::: Excerpted text
There might not be many streets in the “Polar Bear Capital of the World,” but Google Maps users can now get an unprecedented look at the tundra that some polar bears call home.
Launched on Feb. 27 as part of Polar Bear Day, the town of Churchill, Manitoba, and nearby Cape Churchill and Wapusk National Park can be seen using Google Street View. Located on the west shore of Hudson Bay, the town and surrounding wildlife give users located elsewhere a taste of Arctic life.
"I think the whole thing is going to be really exciting," Krista Wright, executive director of the conservation group Polar Bears International, which partnered with Google on the project, told the Canadian Broadcast Corporation. "You have the opportunity to see polar bears in natural habitat. There's imagery of sparring bears -- this behavior that we see with male bears where they stand up on their hind legs and kind of play-fight. There's images of a mom nursing a cub."
While Churchill is one of the few human settlements where polar bears feel safe enough to come out and show themselves, finding them on the Google Map Street View will take some searching since the vast majority of the new images are of the tundra landscape, coastal views and the town.
"You get a sense of how these animals interact with one another, and you also have the opportunity to see their size and the power," Wright said. "It connects people to the Arctic, the imagery is really spectacular, and so there's this opportunity for people to become connected to the ... polar bears and the unique ecosystem that very few people get to actually go see."
::::::
::: Data entries
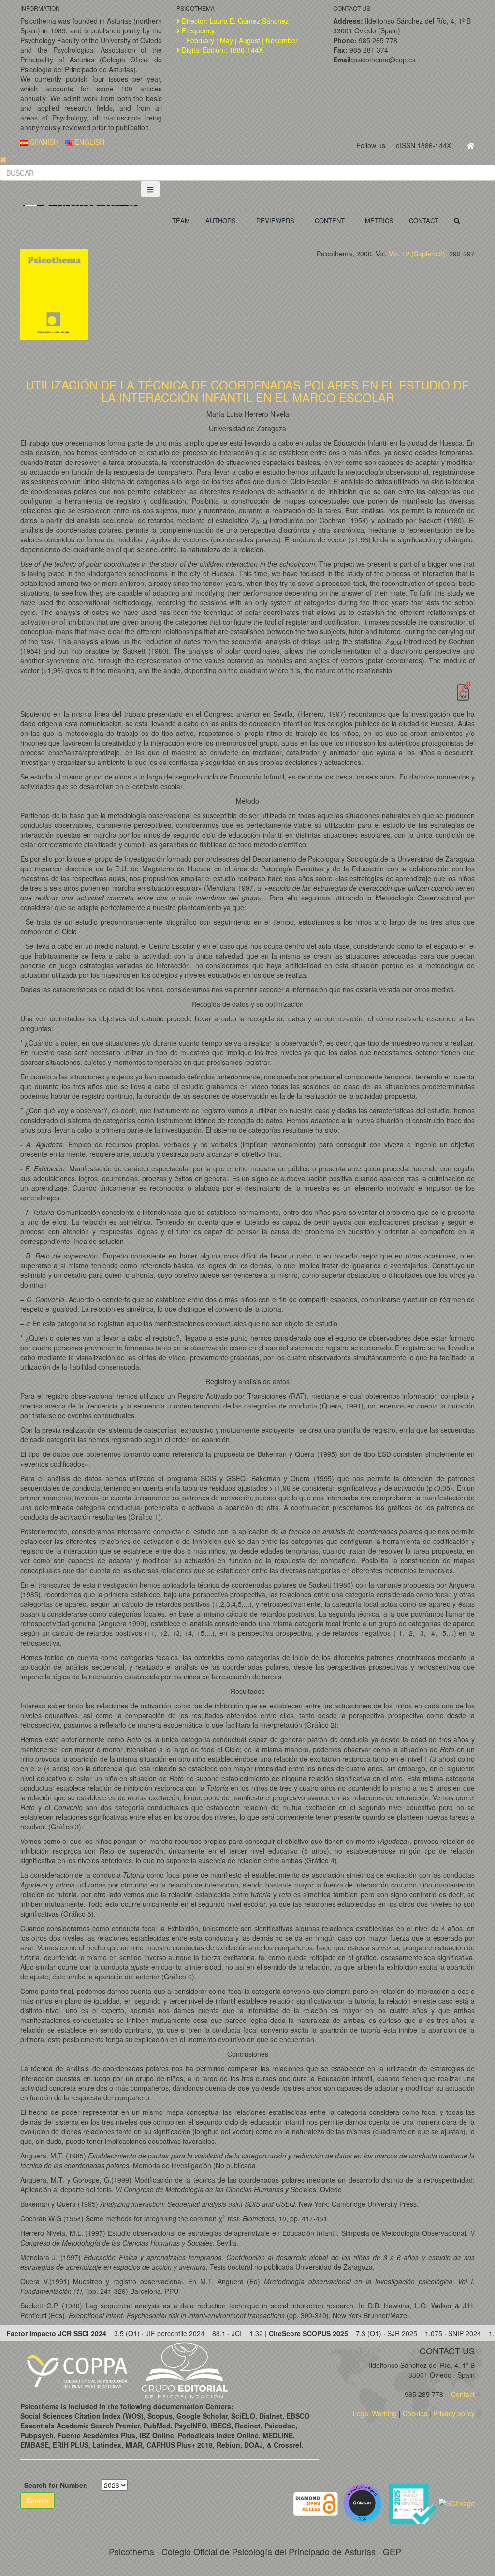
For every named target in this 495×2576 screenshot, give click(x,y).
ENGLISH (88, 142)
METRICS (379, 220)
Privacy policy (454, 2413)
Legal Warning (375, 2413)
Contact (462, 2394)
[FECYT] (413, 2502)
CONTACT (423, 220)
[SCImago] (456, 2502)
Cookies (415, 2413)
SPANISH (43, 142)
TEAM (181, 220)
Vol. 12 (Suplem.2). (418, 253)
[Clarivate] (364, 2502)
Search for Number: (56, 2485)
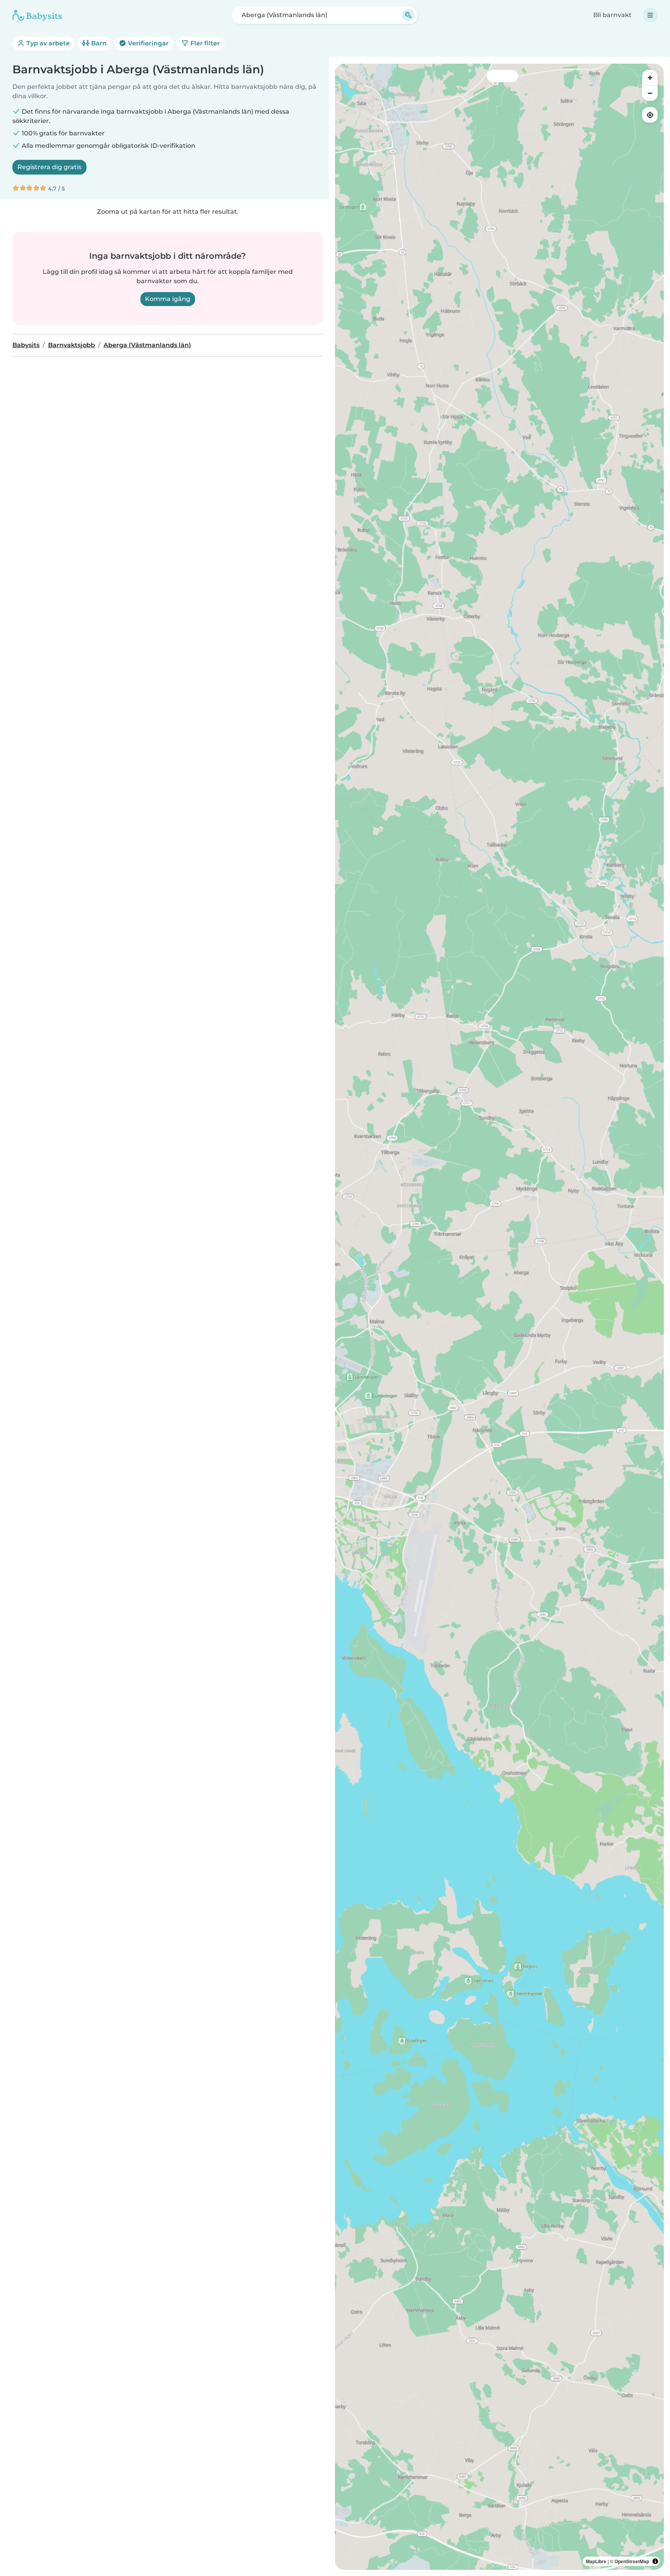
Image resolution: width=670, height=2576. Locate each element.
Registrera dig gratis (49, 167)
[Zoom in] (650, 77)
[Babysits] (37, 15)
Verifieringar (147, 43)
::::::
::: Data entries
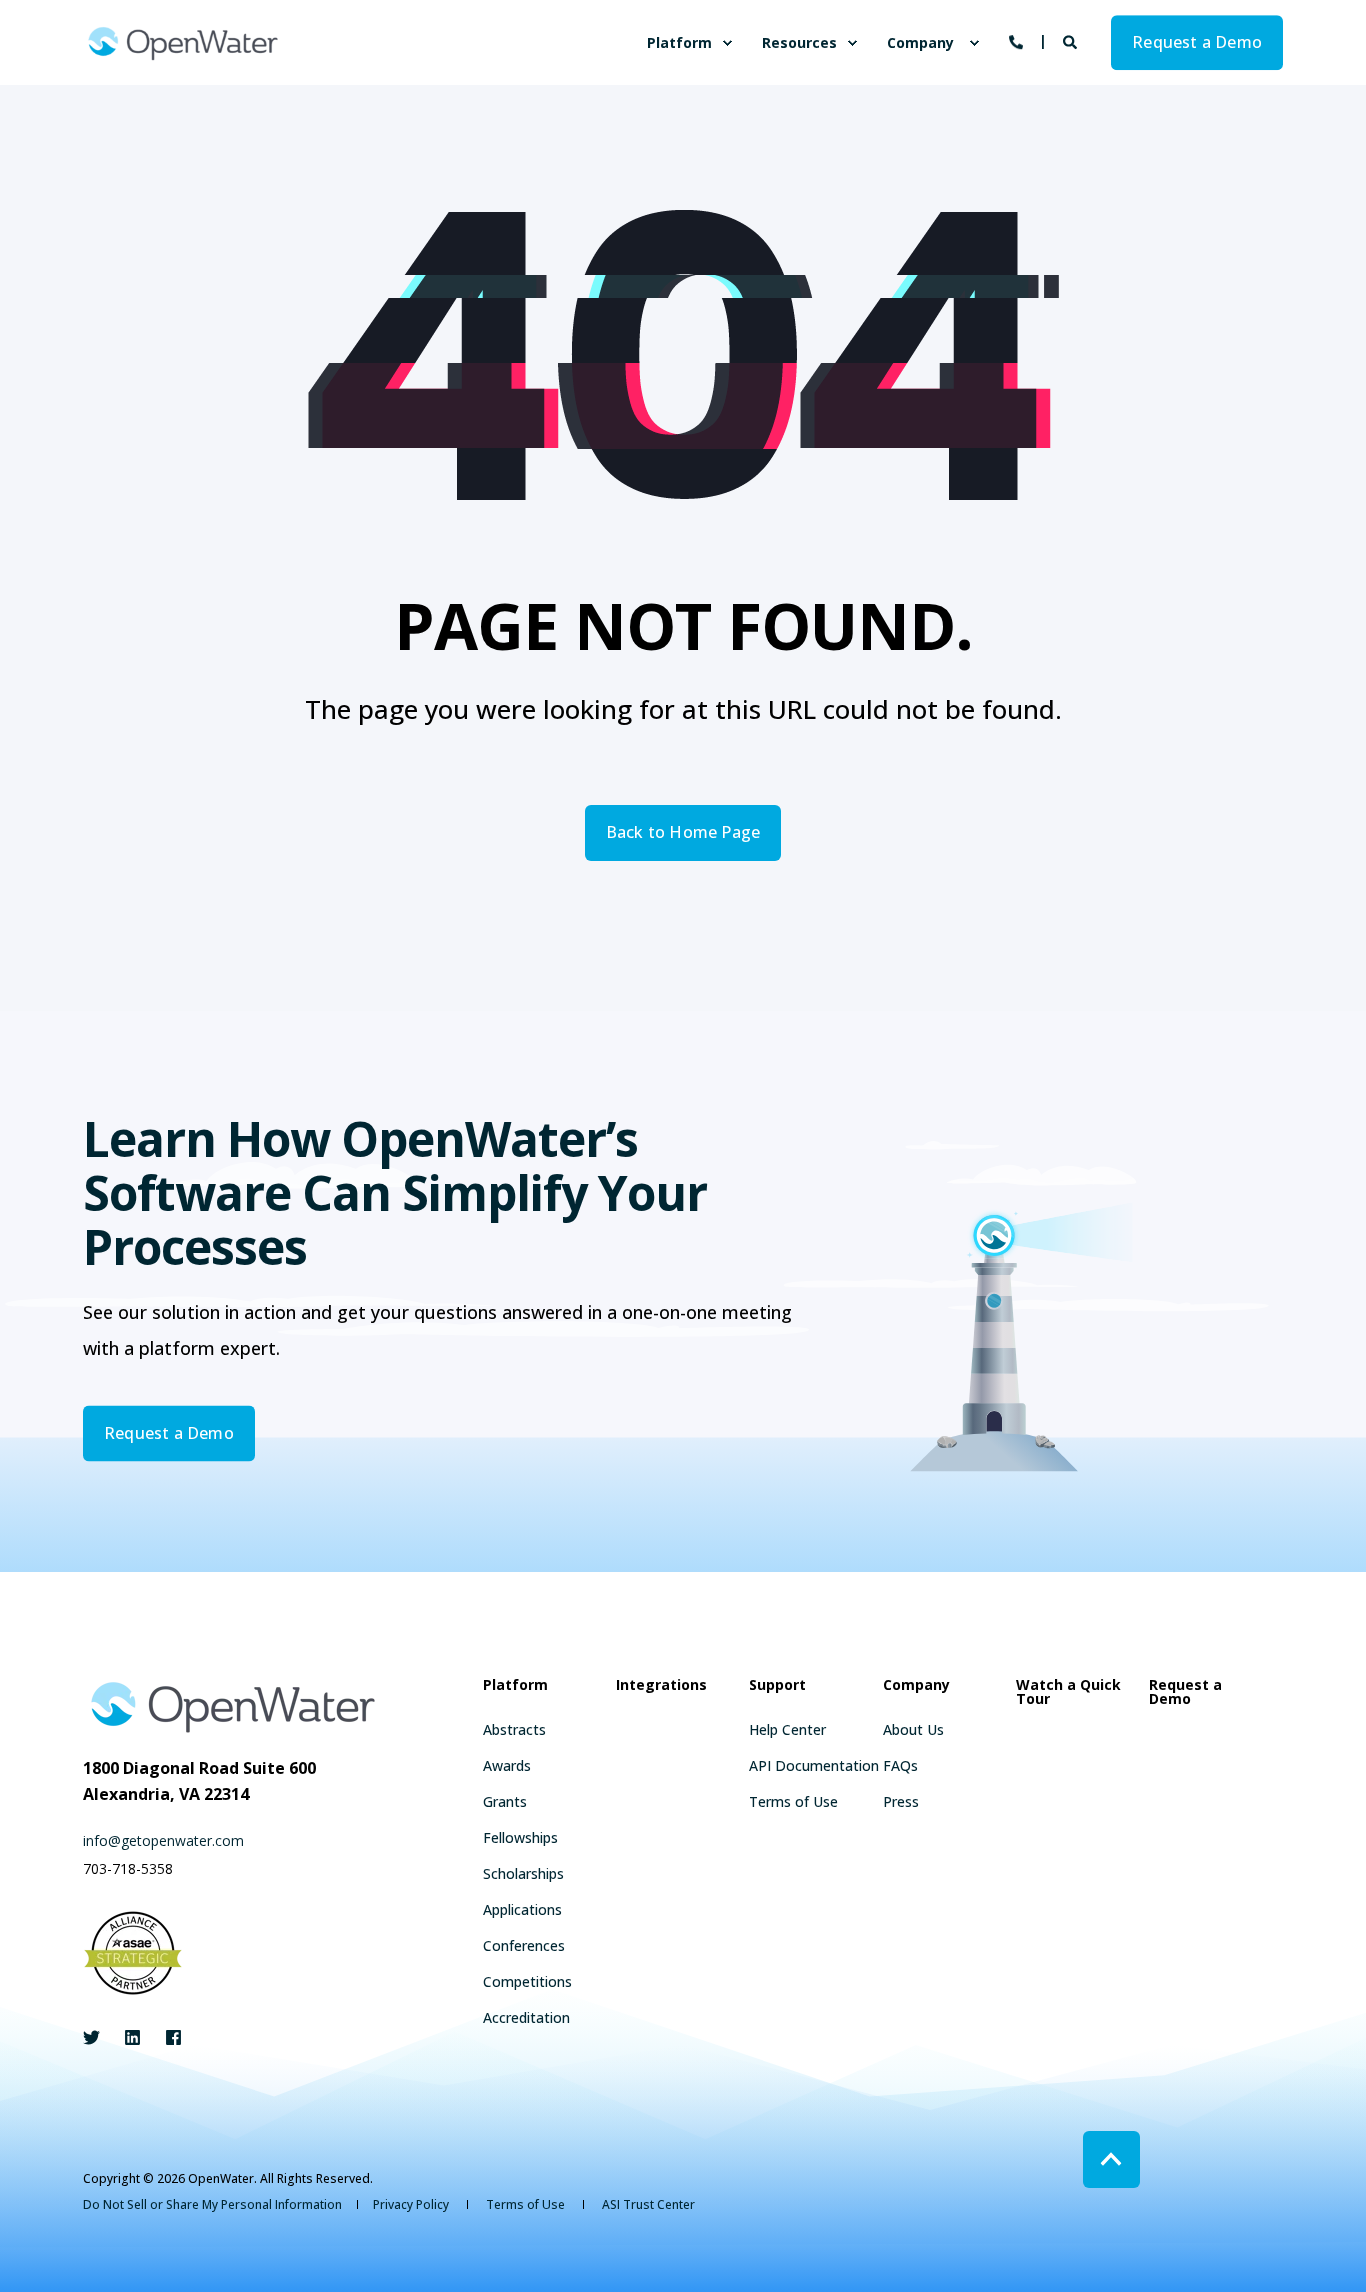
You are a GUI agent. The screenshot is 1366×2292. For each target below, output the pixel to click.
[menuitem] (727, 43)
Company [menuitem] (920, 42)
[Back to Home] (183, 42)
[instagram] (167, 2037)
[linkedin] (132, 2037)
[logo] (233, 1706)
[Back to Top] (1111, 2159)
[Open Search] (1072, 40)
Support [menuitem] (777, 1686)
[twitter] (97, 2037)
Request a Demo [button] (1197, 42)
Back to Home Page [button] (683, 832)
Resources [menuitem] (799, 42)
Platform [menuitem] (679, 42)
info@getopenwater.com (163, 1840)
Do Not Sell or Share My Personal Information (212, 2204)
::::::
● **Objectives**:
A. Output the stretch of the polar bear article from "There might not" through "of Arctic life.", word for word.
B. Return, unchanged, the stretch of the records from the line that contains "[Open Search] (1072, 40)" through the line that contains "Do Not Sell", including both of those lines.
The article and the records are unrelated to each other.

● **Solutions to each task**:
A.
There might not be many streets in the “Polar Bear Capital of the World,” but Google Maps users can now get an unprecedented look at the tundra that some polar bears call home.
Launched on Feb. 27 as part of Polar Bear Day, the town of Churchill, Manitoba, and nearby Cape Churchill and Wapusk National Park can be seen using Google Street View. Located on the west shore of Hudson Bay, the town and surrounding wildlife give users located elsewhere a taste of Arctic life.

B.
[Open Search] (1072, 40)
Support [menuitem] (777, 1686)
[twitter] (97, 2037)
Request a Demo [button] (1197, 42)
Back to Home Page [button] (683, 832)
Resources [menuitem] (799, 42)
Platform [menuitem] (679, 42)
info@getopenwater.com (163, 1840)
Do Not Sell or Share My Personal Information (212, 2204)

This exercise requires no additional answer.